Herma van den Brand zegt
Wat gebeurt er na het examen? Docenten/examinatoren die het examen zelf maken, struikelen direct over de fouten in examen. Zij voelen zich moreel verplicht hiervan melding te maken bij het CvE. Uit de reacties van de CvE-medewerkers blijkt dat zij die bezwaren opvatten als een aantasting van hun eer in plaats van als een constructieve bijdrage aan de correctie en kwaliteit van de examens. Nooit steekt men de hand in eigen boezem, de ‘klager’ heeft het fout en wordt behandeld op de wijze zoals Marc van Oostendorp hierboven schetst.
Een taalfout (duurzame claims i.p.v. duurzaamheidclaims) ‘hadden de examenmakers wel op mogen merken’, maar de eerste en tweede corrector doen het ook fout als zij die taalfout de leerlingen aanrekenen. Zij hadden de examentekst daar immers op moeten controleren, schrijven zij in een reactie. Kortom, afschuiven van verantwoordelijkheid naar Cito en docenten. Dat het CvE bang is dat die taalfout ook door anderen werd opgemerkt, blijkt uit het feit dat het CvE in zijn reactie het woord ‘taalfout’ uit de onderwerpregel van de mail schrapte.

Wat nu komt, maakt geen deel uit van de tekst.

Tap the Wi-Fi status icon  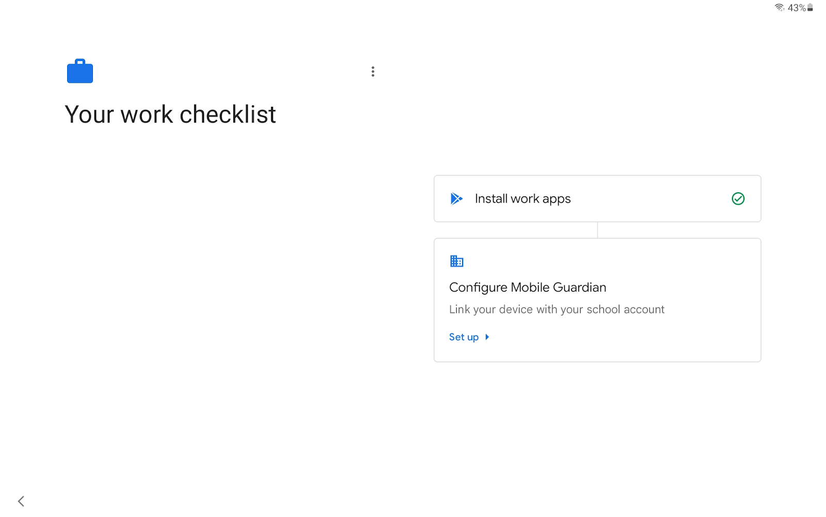779,7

En dan is er nog de disclaimer die onderaan de mails van het CvE hangt:
het antwoord op de vraag die wordt gesteld is specifiek
bedoeld als antwoord op díe vraag van díe vraagsteller, niet voor
verdere verspreiding. Het CvE is op de hoogte van het gegeven dat deze
antwoorden door de vraagsteller verder (fora, communities, digischool,
examenbesprekingen etc.) kunnen worden verspreid. Het CvE hecht eraan
te melden dat het antwoord aan de individuele vraagsteller slechts
gelding heeft in het contact met de individuele vraagsteller.
Toen ik in een bezwaar over vraag 10 een fragment van een eerdere reactie aan een andere vraagsteller citeerde, werd ik daarvoor bestraffend toegesproken en ontbrak verder een inhoudelijk antwoord . Citaat uit de reactie die volgde op mijn klacht hierover: “Het CvE hanteert geen formulering duidend op over en weer wel of geen gelding.” ???
Conclusie: dat er fouten in de examens Nederlands voorkomen, staat vast. Dat dit niet alleen vorig jaar zo was toen een aantal hoogleraren dit opmerkte, maar structureel het geval is, weet elke docent die zich enigszins verdiept in de examens. Dat het CvE niet de verantwoordelijkheid neemt die het heeft, is ook duidelijk. Zo verandert er niets aan de centrale eindexamens waar zo veel kandidaten zo afhankelijk van zijn. Ik heb er dan ook geen vertrouwen in dat de nieuwe examens van volgend jaar beter zijn. Het enige dat zou kunnen helpen is dat een onafhankelijke instantie onderzoek doet naar het constructieproces van de examens zodat zichtbaar wordt waar het misgaat. Daarnaast zou de handelwijze van het CvE onderzocht moeten worden. Is dit iets voor onze nieuwe Nationale Ombudsman, of moeten we daarvoor naar de Kinderombudsman?
Verontruste docent zegt
Dank je zeer voor je uitgebreide reactie. Het verklaart een heleboel. De teksten (feiten) worden dus aangepast aan de theorie over leesvaardigheid? Vreemd…
De hechte relatie tussen Levende Talen en de examenmakers vind ik bovendien merkwaardig, gegeven de inmiddels omstreden status van de examens. De redactie van dat tijdschrift zou zich toch wel iets meer geroepen mogen voelen, indien zij een integer arbeidsethos hadden, om zelf de dialoog aan te gaan met critici, met name met die uit de universitaire wereld, om vervolgens aard en niveau van de examens in lijn te krijgen met wat de academische neerlandistiek ziet als 'juist' of wetenschappelijk verantwoord'. Maar doen ze dat ook? Zoeken zij zelf niet actief feedback buiten hun kring?